**What you need to do**
For the word "computer", count the lines below that contain it. Give the number alone.

**Pixel coordinate grounding data**
+ + +
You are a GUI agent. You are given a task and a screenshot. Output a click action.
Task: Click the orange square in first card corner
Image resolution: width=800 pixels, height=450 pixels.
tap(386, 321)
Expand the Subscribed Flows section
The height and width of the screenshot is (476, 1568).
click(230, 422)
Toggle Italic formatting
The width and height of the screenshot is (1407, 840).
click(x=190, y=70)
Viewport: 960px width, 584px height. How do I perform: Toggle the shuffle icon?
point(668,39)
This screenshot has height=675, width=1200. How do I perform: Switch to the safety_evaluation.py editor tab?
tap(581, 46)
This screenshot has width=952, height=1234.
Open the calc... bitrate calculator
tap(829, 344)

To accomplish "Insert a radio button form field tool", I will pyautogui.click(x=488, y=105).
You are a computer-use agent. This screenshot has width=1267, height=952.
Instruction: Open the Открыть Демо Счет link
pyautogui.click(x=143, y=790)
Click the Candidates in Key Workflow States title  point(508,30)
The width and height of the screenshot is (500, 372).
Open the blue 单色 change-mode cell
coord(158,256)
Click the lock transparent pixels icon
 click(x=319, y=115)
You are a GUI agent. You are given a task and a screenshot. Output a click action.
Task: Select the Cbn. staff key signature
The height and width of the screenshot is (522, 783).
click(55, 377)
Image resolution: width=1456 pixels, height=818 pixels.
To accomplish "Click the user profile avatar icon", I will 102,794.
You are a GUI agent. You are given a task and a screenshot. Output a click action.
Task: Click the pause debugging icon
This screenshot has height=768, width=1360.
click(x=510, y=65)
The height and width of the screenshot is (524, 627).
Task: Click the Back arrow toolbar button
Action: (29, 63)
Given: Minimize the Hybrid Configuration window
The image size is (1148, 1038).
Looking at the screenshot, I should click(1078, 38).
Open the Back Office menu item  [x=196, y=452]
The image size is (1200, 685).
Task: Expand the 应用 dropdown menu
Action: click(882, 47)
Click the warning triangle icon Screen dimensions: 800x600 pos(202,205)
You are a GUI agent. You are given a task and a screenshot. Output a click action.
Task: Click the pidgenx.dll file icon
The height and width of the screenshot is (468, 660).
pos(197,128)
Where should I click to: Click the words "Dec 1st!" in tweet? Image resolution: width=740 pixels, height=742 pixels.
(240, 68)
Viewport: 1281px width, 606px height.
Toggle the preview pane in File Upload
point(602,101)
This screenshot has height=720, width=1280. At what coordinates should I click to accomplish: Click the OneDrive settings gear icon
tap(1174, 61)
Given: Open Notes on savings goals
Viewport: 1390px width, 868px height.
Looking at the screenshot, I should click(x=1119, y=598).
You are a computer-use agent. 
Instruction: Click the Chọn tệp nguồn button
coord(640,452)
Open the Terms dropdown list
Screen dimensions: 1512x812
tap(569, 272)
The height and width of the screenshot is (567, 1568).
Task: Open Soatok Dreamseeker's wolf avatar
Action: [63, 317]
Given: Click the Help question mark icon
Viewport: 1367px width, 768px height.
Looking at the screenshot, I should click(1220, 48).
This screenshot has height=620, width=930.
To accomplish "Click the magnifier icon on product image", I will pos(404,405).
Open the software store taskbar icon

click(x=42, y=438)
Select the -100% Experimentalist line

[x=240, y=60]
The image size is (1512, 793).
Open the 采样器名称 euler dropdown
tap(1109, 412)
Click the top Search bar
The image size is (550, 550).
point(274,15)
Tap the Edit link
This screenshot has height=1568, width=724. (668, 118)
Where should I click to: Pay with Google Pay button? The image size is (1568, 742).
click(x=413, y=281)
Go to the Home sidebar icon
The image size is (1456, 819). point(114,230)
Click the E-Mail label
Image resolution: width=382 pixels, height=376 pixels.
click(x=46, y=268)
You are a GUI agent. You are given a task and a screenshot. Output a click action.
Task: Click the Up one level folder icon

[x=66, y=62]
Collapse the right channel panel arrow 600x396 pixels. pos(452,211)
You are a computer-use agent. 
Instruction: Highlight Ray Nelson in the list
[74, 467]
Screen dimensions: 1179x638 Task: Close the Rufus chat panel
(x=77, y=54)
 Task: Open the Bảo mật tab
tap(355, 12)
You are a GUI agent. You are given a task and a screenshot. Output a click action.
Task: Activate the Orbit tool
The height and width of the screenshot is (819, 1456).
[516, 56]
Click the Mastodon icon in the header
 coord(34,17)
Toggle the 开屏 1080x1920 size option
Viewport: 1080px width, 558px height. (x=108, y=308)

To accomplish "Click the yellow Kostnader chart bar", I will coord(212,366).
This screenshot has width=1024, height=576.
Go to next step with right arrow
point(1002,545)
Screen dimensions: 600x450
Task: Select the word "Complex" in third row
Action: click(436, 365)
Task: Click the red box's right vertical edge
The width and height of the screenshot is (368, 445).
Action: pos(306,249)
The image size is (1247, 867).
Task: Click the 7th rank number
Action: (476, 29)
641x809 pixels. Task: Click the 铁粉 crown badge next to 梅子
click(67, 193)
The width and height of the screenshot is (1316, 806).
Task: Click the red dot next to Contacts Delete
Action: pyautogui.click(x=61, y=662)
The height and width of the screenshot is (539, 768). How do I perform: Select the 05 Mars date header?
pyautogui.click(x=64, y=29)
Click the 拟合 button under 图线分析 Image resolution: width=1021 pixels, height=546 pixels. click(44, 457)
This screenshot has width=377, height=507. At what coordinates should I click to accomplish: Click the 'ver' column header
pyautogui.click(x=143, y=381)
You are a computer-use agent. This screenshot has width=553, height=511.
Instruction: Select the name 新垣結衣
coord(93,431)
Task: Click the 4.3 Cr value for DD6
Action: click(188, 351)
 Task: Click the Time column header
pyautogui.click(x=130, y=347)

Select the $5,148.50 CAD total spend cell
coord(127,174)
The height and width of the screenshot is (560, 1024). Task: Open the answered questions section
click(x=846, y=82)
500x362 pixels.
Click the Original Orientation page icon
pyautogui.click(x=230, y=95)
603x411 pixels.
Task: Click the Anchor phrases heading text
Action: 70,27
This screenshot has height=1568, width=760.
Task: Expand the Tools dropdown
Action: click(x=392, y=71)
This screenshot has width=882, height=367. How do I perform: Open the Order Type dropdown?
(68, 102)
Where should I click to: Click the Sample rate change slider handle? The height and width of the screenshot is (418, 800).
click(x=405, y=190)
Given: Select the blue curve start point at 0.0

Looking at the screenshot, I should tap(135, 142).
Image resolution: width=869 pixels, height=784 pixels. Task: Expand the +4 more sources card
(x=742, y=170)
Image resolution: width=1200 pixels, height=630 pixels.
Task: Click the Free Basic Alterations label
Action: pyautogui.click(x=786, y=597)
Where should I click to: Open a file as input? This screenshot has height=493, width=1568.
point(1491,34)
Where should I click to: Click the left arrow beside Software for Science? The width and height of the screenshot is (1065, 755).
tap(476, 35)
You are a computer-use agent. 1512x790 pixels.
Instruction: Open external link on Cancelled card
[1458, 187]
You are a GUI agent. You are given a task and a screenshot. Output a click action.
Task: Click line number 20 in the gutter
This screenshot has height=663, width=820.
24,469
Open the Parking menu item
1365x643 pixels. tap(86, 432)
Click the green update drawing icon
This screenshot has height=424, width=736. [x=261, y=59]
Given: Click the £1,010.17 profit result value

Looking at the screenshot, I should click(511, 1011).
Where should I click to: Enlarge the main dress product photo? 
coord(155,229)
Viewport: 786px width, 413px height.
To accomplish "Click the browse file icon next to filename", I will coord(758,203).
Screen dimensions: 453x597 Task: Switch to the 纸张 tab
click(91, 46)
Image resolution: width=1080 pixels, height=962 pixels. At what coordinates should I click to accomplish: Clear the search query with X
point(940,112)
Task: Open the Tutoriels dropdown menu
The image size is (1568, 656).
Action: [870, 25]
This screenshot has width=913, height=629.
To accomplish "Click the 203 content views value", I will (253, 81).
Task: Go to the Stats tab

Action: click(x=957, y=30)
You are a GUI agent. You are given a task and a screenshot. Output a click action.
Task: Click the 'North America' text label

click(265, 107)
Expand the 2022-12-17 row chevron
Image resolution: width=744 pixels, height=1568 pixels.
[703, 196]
+ + +
**Exercise output**
5